→ **AIM OF THE EXERCISE**
Retype the part of the rows that opens with the first row and closes with the line containing "title dropdown menu is", leaving out the pictures.

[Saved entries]
════

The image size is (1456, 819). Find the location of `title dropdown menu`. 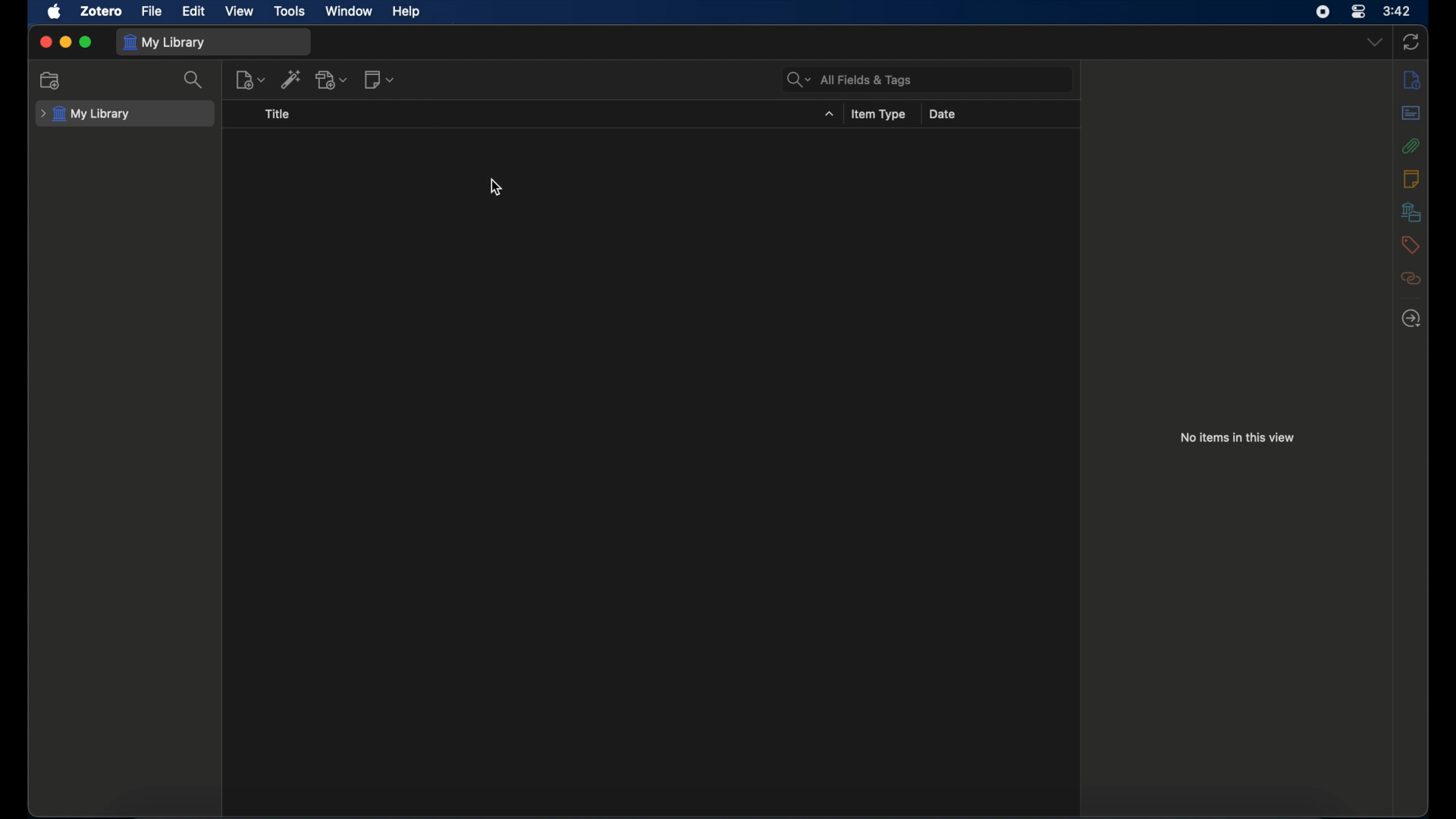

title dropdown menu is located at coordinates (829, 114).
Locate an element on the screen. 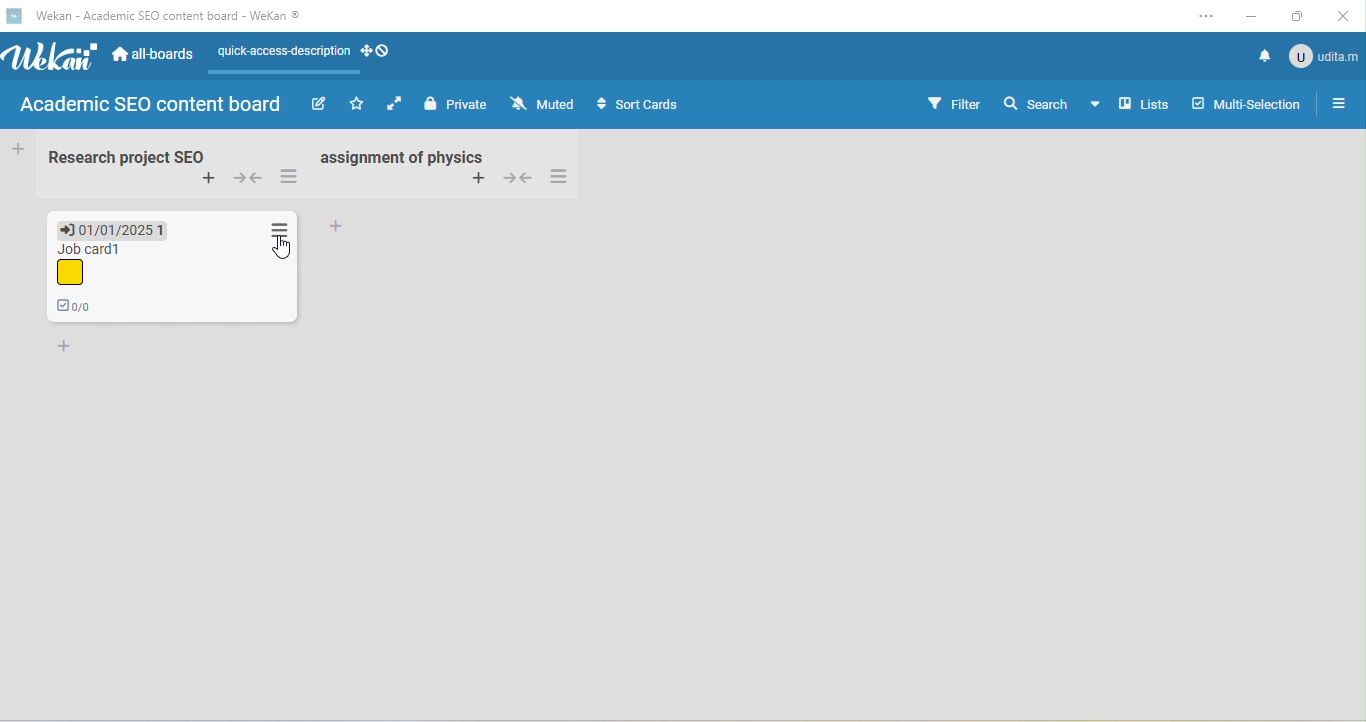 The image size is (1366, 722). wekan-academic seo content board-wekan is located at coordinates (178, 16).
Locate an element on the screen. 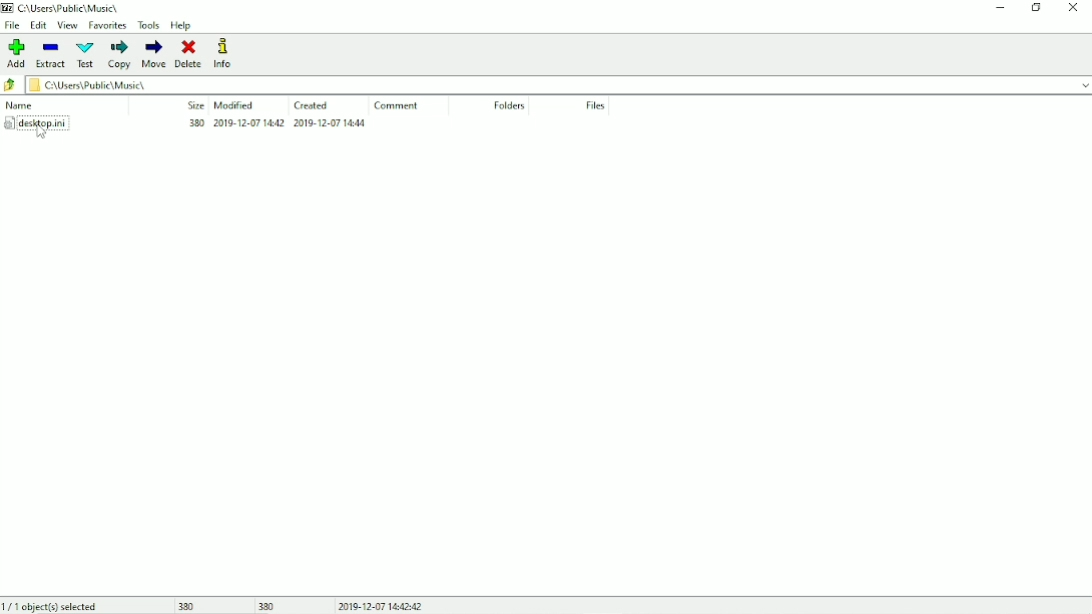 The image size is (1092, 614). Info is located at coordinates (222, 53).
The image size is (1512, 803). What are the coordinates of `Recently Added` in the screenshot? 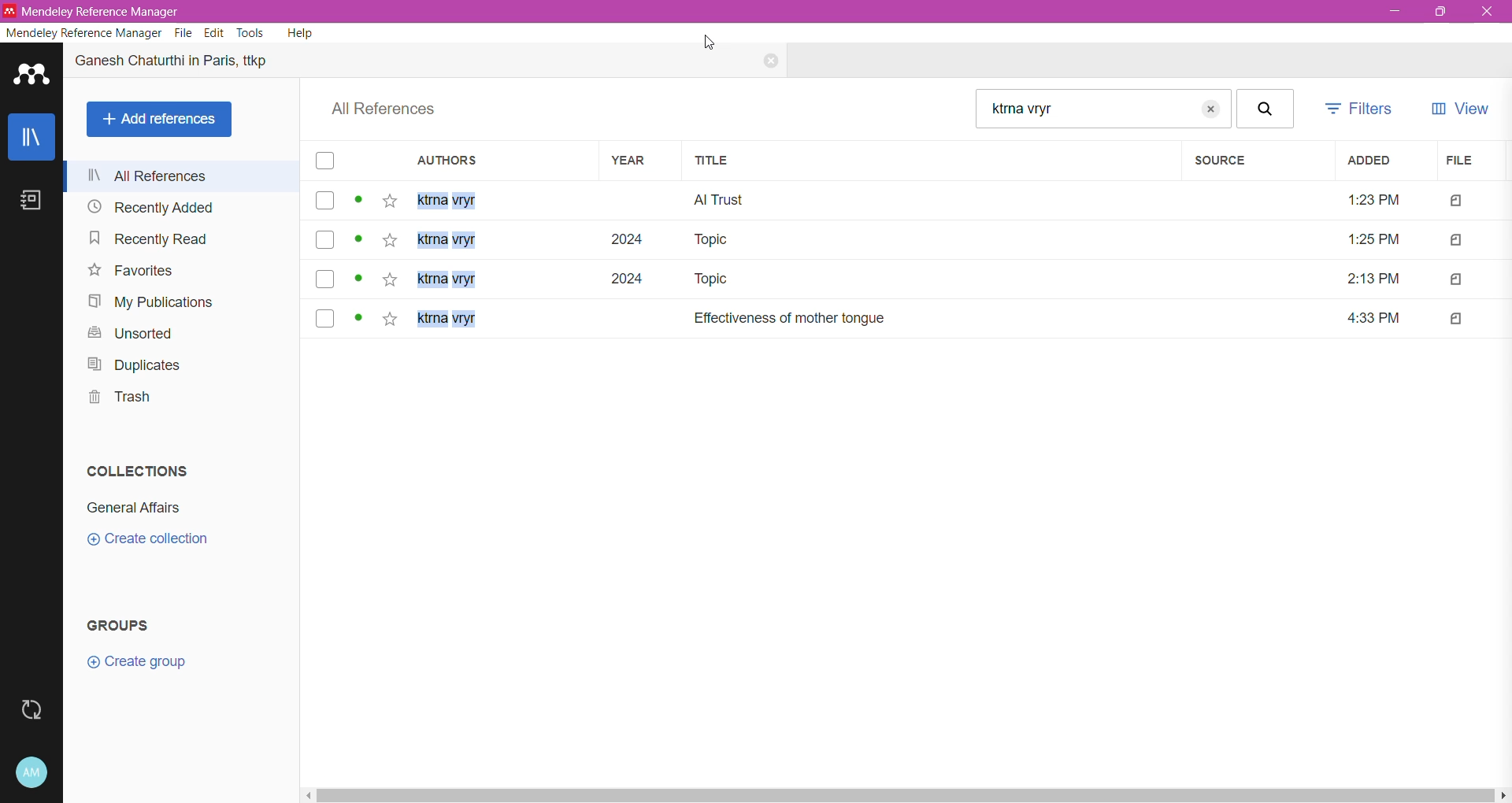 It's located at (149, 206).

════

→ **COMPLETE OUTPUT**
The image size is (1456, 819). Find the location of `title dropdown menu`. 

title dropdown menu is located at coordinates (829, 114).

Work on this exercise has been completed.